#### 対象の文章
· · · ·

第2回 大友宗麟の南蛮文化奨励が生んだ「日本のパエリア」黄飯

時を越えて愛される異国の郷土料理

 平安期の壮大な磨崖仏が残る、九州は大分県の臼杵市。ここに古くから伝わる「黄飯(おうはん)」という郷土料理がある。クチナシの実を煮てつくった煎じ汁で黄色く炊いたご飯の上に、エソという魚や根菜類を具にした「加薬(かやく)」と呼ばれる汁をかけて食べる黄飯は、数ある臼杵の郷土料理の中でも最も代表的なもののひとつである。
 黄飯の歴史は古く、16世紀半ばにさかのぼる。その起源は、キリスト教の布教のために豊後(現在の大分県)にやってきた宣教師がつくった彼らの郷土料理、「パエリア」であると言われている。当時この一帯を支配していたのは、キリシタン大名として名高い大友宗麟。宗麟は、西洋の医学や教育、そして食を積極的に導入し、その領内は南蛮文化の流入により日本で屈指の先進都市となった。

注 南蛮文化:16世紀から17世紀前半にかけて、ポルトガル、スペインなどの宣教師や商人により伝えられた西洋文化

大分県津久見市の大友宗麟墓地公園内に立つ像(津久見市観光協会 提供)

キリスト教に真の理解を示した大友宗麟

 16世紀の半ば、戦国時代の真っ只中のこの時期、豊後国の臼杵を根拠地としていたのが、巧妙な外交政策と積極的な南蛮文化の導入で九州東部の広大な領域を支配した大友宗麟(1530~1587)である。彼はキリシタン大名としても知られ、のちに洗礼を受けドン・フランシスコと名乗っている。

· · · ·

#### 抽出レコード
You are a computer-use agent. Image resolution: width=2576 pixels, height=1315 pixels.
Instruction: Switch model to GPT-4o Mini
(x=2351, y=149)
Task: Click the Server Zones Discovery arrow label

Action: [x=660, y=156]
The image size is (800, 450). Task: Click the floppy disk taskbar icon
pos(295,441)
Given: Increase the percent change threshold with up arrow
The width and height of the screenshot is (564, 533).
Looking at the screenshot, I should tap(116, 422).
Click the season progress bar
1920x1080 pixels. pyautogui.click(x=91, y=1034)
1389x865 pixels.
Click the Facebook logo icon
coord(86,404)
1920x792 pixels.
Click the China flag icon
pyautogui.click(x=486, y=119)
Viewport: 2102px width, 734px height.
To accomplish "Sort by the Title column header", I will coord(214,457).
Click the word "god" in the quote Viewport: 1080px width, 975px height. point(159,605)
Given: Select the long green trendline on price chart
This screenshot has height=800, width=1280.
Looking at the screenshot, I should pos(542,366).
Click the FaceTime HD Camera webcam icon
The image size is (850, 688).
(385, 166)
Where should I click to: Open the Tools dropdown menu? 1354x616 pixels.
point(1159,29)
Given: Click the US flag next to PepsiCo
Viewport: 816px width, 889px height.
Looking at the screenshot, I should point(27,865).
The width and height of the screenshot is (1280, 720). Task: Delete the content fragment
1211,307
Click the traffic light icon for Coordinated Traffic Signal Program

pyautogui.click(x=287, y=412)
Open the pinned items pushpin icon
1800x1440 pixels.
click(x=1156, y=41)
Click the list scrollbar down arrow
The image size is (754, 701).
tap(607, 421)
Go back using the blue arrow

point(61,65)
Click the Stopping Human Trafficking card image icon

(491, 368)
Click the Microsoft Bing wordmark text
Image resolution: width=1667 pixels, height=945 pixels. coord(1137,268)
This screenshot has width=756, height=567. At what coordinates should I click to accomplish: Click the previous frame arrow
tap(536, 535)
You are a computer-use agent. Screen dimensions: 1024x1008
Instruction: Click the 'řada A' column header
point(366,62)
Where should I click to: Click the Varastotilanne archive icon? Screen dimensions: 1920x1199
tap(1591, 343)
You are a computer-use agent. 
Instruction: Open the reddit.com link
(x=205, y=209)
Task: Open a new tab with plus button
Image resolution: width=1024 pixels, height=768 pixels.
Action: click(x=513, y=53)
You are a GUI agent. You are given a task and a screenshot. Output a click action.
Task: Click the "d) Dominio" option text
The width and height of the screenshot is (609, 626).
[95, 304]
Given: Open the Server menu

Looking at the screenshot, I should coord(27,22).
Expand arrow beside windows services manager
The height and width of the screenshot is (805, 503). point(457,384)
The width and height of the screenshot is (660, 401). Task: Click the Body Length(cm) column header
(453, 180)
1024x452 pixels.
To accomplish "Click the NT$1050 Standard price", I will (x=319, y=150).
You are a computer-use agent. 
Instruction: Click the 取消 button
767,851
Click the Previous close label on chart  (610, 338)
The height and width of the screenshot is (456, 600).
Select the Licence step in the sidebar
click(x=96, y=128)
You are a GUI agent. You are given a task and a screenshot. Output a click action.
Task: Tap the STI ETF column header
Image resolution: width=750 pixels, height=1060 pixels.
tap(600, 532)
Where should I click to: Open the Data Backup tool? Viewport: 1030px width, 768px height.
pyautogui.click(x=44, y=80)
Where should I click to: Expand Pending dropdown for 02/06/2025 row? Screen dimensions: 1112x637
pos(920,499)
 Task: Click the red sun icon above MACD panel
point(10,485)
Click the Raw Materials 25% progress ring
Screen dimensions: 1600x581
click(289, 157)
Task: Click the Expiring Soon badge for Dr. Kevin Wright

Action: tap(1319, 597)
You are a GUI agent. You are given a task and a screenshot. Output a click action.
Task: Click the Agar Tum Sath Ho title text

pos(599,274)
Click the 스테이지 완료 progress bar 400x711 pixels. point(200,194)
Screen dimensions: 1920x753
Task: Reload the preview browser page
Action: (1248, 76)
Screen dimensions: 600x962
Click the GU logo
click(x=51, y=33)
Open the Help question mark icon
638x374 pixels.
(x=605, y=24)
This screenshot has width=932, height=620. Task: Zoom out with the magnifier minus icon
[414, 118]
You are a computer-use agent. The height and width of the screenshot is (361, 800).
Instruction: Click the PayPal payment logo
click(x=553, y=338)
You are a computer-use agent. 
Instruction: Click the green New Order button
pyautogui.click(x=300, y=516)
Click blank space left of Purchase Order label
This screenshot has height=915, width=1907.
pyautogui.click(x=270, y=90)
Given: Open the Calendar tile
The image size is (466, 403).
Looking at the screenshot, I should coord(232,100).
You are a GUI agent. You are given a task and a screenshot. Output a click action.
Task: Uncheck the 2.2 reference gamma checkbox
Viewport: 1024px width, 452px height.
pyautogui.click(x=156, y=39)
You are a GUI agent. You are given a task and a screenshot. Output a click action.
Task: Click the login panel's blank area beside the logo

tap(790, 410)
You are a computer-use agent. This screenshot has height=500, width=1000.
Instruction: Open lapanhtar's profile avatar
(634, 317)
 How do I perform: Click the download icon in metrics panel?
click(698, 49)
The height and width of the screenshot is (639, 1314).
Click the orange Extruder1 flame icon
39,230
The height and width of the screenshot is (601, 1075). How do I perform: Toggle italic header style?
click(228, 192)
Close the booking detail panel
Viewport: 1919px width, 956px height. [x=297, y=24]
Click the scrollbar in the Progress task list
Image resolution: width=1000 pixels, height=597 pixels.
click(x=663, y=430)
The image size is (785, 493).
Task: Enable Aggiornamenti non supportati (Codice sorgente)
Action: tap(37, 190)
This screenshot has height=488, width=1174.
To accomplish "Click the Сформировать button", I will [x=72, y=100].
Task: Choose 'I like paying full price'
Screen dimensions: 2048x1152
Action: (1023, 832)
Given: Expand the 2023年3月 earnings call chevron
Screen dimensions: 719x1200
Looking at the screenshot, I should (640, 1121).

· · · ·

#### 課題 A
黄飯についての文章のうち、「黄飯の歴史は古く」で始まる段落を箇条書きで短くまとめてください。主な事実は残してください。
#### 課題 B
次の(i)〜(iii)は黄飯についての文章の内容と合っていますか。それぞれ「はい」か「いいえ」で答え、判断の決め手となる文章中の語句をそのまま引用してください。
(i) 黄飯の加薬には、エソという魚が具として使われる。
(ii) 大友宗麟は洗礼を受け、ドン・フランシスコと名乗った。
(iii) 黄飯のご飯は、サフランで黄色く炊く。
#### 課題 C
黄飯についての文章から、「黄飯の歴史は古く、16世紀半」から「本で屈指の先進都市となった。」までを、両端の語句も含めて一字一句そのまま書き写してください。

#### 解答 A
- 黄飯の歴史は16世紀半ばにさかのぼる。
- 起源は、キリスト教布教のため豊後(現在の大分県)に来た宣教師がつくったパエリアだと言われる。
- 当時この一帯を支配していたのは、キリシタン大名の大友宗麟。
- 宗麟は西洋の医学、教育、食を積極的に取り入れた。
- その結果、領内は南蛮文化の流入により日本屈指の先進都市となった。

#### 解答 B
(i) はい。「エソという魚や根菜類を具にした「加薬(かやく)」と呼ばれる汁」
(ii) はい。「のちに洗礼を受けドン・フランシスコと名乗っている」
(iii) いいえ。「クチナシの実を煮てつくった煎じ汁で黄色く炊いたご飯」

#### 解答 C
黄飯の歴史は古く、16世紀半ばにさかのぼる。その起源は、キリスト教の布教のために豊後(現在の大分県)にやってきた宣教師がつくった彼らの郷土料理、「パエリア」であると言われている。当時この一帯を支配していたのは、キリシタン大名として名高い大友宗麟。宗麟は、西洋の医学や教育、そして食を積極的に導入し、その領内は南蛮文化の流入により日本で屈指の先進都市となった。